Posted in JIMMY ON MOVIES: Thoughts on Films, The Folks Who Make Them, & Those Who Love Them on October 31st, 2011 by Jim Delaney


INLAND EMPIRE, written & directed by David Lynch, starring Laura Dern, Justin Theroux, and Jeremy Irons.

Old World Politics, New World Prophecy: Understanding David Lynch’s INLAND EMPIRE “A Woman In Trouble,” by Michael Lidstone.

Discussing a film as loaded as David Lynch’s INLAND EMPIRE requires one to place a few cards on the table first. I do not enjoy this film, but I assume entertainment was not its top priority, and I accept that. I had long admired David Lynch’s imagination, and his ingenuity with the tools of expression, be they the tools of film making or painting or sculpture or any other medium he chooses to work in. Ever since my dad took my brother Ed & I to see THE ELEPHANT MAN at the SoNo Cinema in Norwalk, CT I’ve understood that this was a man with a unique perspective. Where INLAND EMPIRE is concerned, I respect the ambition of Lynch’s riddle within a maze storytelling style, and I appreciate that he trusts his audience enough to challenge them at nearly every opportunity in this 3 hour film.

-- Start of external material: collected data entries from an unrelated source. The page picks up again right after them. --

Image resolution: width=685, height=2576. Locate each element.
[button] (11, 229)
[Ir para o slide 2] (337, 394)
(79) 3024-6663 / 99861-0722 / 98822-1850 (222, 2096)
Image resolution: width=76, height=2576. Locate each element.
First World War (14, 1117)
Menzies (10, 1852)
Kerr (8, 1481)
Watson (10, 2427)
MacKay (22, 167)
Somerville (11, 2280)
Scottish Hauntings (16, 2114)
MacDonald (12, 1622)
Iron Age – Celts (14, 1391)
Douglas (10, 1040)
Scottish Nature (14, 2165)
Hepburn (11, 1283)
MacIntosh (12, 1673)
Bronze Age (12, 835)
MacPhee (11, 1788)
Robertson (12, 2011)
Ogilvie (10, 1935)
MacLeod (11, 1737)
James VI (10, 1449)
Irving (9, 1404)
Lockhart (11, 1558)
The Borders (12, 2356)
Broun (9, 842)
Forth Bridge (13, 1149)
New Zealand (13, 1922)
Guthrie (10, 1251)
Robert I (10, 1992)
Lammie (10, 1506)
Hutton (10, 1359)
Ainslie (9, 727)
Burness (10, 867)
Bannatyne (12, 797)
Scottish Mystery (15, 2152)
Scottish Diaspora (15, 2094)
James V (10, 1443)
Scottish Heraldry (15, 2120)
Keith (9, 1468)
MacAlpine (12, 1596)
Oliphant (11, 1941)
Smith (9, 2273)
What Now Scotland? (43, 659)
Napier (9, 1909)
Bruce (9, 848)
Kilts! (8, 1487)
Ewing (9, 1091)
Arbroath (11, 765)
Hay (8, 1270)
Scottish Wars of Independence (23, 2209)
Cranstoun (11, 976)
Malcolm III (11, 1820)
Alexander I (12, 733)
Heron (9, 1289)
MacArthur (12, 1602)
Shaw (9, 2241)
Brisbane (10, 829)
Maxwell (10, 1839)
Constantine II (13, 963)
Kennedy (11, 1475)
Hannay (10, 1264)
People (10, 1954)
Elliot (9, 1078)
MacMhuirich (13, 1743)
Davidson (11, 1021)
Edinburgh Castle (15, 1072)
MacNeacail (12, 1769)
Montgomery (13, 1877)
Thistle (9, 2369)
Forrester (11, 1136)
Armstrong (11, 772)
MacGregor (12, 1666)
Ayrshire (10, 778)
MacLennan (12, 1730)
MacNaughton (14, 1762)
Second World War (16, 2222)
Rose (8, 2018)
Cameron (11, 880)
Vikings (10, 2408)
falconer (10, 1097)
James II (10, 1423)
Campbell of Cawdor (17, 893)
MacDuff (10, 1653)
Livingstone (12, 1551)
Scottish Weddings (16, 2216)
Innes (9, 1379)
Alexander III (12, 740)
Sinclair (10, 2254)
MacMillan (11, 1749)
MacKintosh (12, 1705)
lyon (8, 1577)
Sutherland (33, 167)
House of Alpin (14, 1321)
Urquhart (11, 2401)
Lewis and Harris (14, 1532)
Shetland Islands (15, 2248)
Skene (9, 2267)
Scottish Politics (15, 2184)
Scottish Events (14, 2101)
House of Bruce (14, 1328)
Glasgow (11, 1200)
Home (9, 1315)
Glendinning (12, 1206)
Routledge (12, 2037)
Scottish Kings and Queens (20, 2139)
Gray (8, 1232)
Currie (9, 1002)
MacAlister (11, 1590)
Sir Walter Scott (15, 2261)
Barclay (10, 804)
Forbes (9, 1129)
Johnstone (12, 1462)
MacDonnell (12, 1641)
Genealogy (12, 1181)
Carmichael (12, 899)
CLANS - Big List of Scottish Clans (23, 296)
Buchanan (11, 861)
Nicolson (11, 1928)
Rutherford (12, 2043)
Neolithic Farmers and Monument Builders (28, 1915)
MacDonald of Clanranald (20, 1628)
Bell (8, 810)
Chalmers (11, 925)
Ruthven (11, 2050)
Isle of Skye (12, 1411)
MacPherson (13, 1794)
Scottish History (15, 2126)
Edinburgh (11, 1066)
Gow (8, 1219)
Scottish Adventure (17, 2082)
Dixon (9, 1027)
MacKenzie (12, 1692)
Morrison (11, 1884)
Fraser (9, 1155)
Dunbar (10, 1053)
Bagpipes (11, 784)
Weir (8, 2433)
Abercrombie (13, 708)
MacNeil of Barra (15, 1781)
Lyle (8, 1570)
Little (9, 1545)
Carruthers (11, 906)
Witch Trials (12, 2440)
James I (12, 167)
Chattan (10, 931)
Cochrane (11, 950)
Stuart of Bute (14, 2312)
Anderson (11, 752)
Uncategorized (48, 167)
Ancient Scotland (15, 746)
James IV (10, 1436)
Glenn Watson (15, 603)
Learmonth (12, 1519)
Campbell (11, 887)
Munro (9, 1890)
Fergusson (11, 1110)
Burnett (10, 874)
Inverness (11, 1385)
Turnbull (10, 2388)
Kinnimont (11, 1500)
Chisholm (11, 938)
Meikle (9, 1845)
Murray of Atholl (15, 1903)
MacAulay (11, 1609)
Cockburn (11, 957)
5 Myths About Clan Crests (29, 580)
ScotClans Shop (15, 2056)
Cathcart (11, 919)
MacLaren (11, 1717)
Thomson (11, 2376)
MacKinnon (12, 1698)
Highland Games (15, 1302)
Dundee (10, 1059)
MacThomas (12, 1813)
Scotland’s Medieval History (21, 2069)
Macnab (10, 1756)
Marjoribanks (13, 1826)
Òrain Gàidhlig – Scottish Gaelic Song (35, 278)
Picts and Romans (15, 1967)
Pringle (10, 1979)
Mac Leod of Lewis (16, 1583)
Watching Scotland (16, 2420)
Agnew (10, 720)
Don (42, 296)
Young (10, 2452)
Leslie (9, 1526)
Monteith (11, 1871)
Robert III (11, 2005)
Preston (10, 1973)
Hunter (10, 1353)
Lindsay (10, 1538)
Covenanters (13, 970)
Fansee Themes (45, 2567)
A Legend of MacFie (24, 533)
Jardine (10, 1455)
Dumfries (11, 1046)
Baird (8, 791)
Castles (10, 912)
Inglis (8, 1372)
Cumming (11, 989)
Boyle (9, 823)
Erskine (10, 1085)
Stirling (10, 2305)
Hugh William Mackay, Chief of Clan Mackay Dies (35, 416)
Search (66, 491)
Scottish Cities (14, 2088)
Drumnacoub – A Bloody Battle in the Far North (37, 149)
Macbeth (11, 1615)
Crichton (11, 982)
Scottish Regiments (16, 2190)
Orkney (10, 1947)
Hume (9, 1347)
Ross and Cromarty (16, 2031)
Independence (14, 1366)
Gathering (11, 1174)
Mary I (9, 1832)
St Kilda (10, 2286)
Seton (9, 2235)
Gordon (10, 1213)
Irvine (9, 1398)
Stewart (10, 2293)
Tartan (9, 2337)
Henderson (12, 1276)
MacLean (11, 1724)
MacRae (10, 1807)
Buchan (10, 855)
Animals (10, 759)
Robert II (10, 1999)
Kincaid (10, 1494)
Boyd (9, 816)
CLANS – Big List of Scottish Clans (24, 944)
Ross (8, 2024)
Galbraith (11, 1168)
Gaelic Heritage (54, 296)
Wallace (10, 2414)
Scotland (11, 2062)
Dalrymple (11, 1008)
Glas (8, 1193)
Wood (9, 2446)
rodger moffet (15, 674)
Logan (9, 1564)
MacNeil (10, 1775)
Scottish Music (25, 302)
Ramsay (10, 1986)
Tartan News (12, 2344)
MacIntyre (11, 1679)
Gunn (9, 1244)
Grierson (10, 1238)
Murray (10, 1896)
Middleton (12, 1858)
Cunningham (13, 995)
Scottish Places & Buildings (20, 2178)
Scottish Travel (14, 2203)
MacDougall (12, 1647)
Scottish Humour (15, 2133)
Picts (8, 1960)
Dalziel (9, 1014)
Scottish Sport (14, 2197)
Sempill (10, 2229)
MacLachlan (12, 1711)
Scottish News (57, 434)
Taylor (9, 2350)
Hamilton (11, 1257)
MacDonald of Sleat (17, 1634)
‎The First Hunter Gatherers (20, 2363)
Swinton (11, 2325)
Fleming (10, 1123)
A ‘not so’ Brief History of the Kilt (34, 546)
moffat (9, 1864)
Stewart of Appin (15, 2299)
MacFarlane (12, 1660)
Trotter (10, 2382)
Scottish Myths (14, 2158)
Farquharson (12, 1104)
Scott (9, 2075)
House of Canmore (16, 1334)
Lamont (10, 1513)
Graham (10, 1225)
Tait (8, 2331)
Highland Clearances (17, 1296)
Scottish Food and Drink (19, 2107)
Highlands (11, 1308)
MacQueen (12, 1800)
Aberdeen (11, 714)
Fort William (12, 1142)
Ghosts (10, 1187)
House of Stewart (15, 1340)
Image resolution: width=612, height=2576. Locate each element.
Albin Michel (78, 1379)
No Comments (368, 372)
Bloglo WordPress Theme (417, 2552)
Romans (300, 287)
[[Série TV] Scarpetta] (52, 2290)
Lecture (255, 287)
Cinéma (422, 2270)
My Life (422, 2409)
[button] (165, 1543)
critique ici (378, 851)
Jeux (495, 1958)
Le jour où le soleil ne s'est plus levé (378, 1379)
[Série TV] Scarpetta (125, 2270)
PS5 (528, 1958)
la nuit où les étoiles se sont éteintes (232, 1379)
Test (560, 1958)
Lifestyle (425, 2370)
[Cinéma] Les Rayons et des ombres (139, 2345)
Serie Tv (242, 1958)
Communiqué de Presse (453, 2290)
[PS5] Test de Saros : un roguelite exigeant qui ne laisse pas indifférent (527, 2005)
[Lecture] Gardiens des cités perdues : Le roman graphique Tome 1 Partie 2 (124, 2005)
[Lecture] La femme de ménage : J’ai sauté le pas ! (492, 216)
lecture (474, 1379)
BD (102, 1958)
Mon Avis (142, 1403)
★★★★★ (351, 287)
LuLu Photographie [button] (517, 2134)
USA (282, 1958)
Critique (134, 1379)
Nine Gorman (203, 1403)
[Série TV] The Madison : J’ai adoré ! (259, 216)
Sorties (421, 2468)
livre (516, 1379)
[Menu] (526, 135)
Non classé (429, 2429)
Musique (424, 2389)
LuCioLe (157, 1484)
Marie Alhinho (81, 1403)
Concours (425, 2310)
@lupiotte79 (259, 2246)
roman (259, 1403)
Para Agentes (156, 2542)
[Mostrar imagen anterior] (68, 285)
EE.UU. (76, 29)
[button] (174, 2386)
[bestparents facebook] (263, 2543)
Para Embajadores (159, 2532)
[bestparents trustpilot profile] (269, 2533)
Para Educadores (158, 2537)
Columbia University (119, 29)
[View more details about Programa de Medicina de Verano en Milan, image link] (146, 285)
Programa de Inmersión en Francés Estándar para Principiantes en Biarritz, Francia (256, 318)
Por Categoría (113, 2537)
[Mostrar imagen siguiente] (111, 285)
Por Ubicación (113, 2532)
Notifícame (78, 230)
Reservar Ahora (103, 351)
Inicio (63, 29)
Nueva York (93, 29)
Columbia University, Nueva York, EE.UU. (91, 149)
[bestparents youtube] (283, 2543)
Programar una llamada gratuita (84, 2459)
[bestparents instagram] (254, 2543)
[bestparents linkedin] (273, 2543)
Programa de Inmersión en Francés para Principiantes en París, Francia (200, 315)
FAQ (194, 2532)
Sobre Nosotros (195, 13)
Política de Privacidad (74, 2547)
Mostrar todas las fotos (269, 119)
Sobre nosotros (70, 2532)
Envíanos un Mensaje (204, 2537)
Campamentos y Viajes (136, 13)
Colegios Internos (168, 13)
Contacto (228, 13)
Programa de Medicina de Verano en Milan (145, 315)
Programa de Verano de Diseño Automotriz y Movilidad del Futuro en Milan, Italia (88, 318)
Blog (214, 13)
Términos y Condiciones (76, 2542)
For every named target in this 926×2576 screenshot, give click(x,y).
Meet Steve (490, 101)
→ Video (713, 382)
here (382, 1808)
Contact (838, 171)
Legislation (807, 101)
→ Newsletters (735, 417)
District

The first time I saw INLAND EMPIRE, with my friend Sahara at The Aero Theater in Santa Monica, CA, we were utterly confounded within the first act. We both trusted Lynch to take us somewhere we’d never seen; a significant portion of the audience didn’t share our trust, and walked out within the first 2 hours. When it was over, Sahara & I went for our customary drink (in my case, 2 or 3), during which we share our thoughts on a movie while it is fresh in our minds. Usually during these drinks we point out cool things to each other that the other might have missed. This time all we came up with was an expanding list of questions. I assumed that my understanding of INLAND EMPIRE would grow a little bit each time I saw it, but that I would never fully grasp it.

Then I met Michael Lidstone. With his study “Old World Politics, New World Prophecy: Understanding David Lynch’s INLAND EMPIRE ‘A Woman In Trouble’,” Mr. Lidstone has explored an impressive bibliography in a consummate effort to decipher the most beguiling film Lynch has released to date. We’ll return to Mr. Lidstone’s book in a moment, but in order for me to explain how surprising his effort is, I need to tell you how thoroughly I misread INLAND EMPIRE.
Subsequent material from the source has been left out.